Answer with the exact lines of the following material from the one containing "The width and height of the screenshot is (550, 373)." through the one containing "the 登录 login", both end lines included.

**Material provided**
----

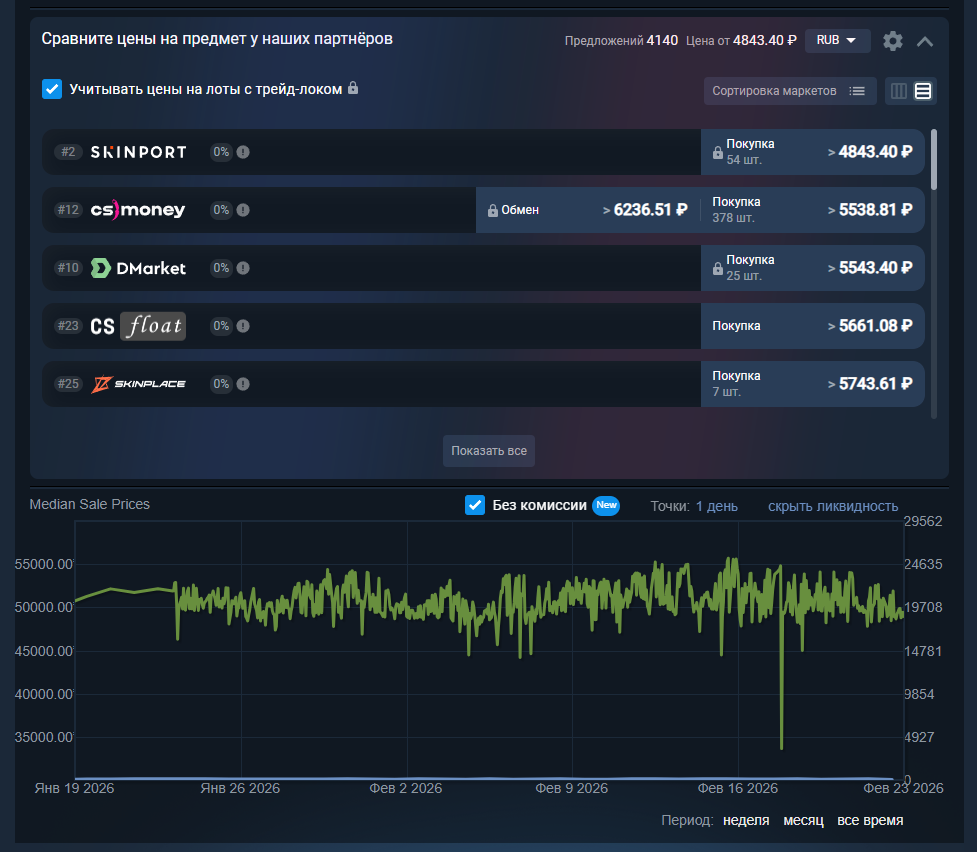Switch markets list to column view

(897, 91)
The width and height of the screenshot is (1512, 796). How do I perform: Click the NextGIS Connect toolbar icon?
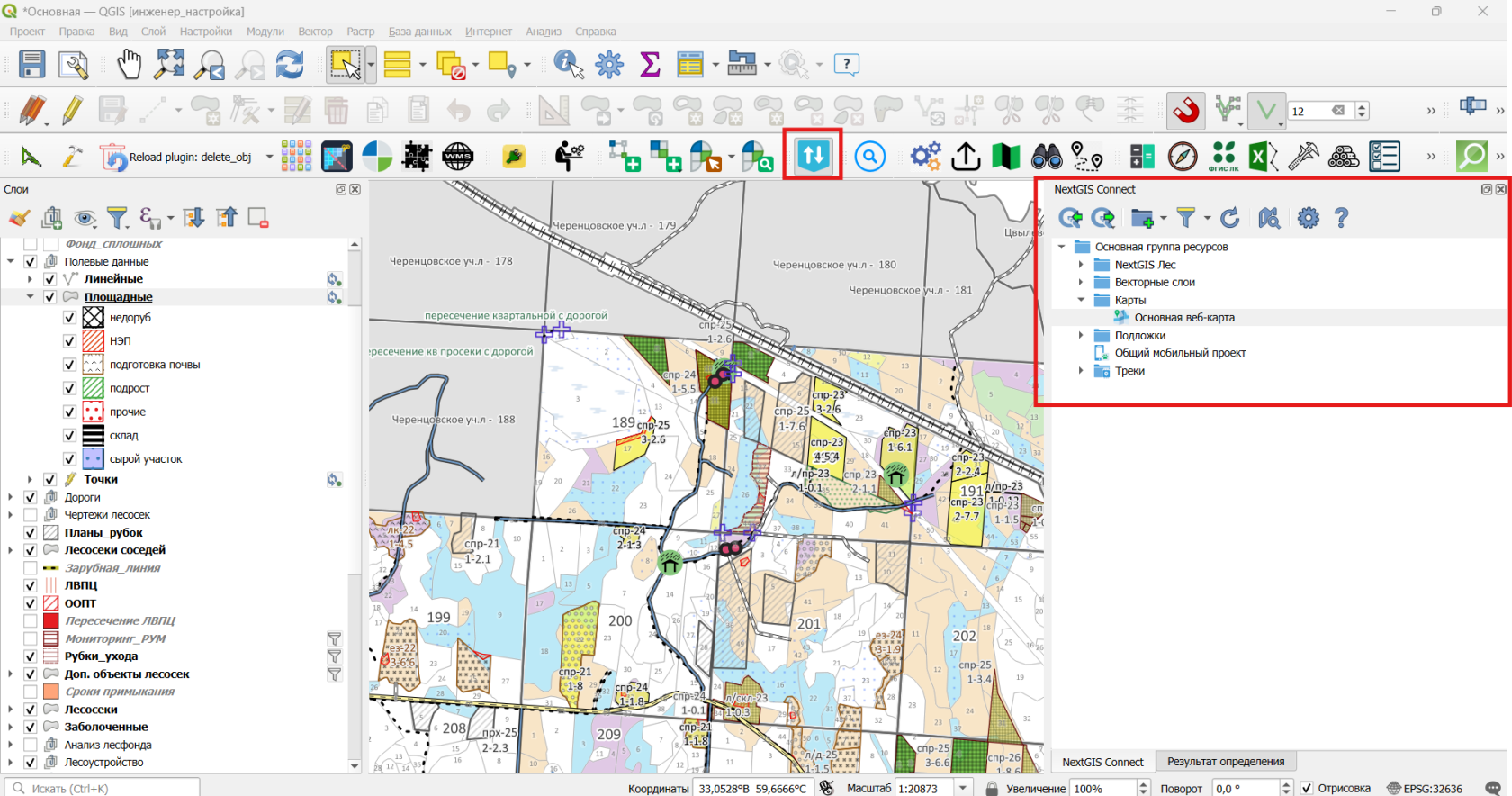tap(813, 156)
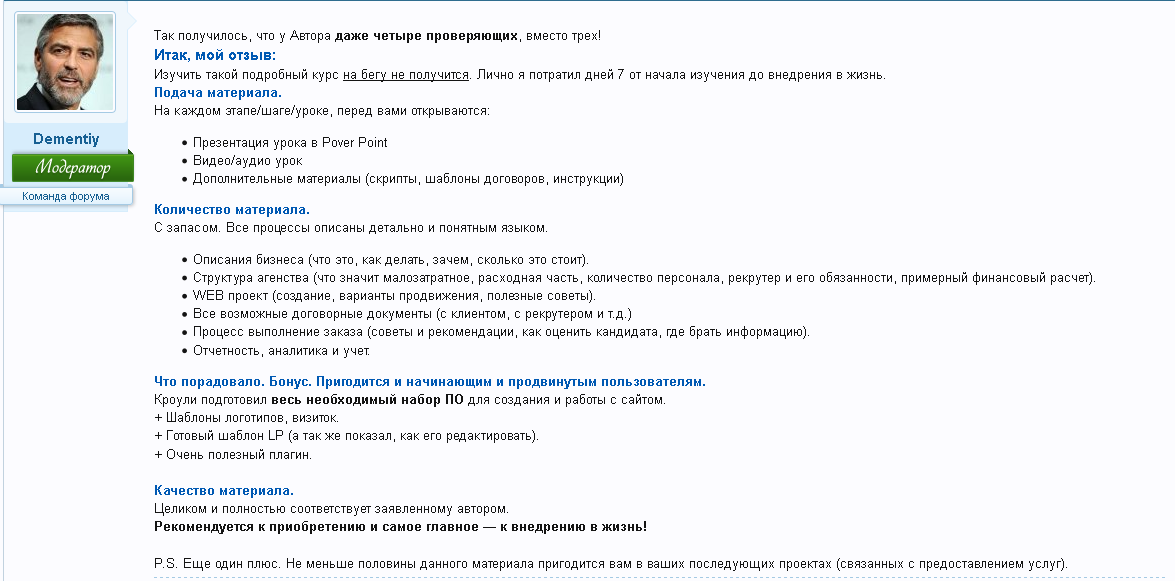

----

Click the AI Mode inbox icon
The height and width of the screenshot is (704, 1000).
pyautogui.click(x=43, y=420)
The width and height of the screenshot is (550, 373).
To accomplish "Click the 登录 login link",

----

**Completed task**
The width and height of the screenshot is (550, 373).
To accomplish "Click the 登录 login link",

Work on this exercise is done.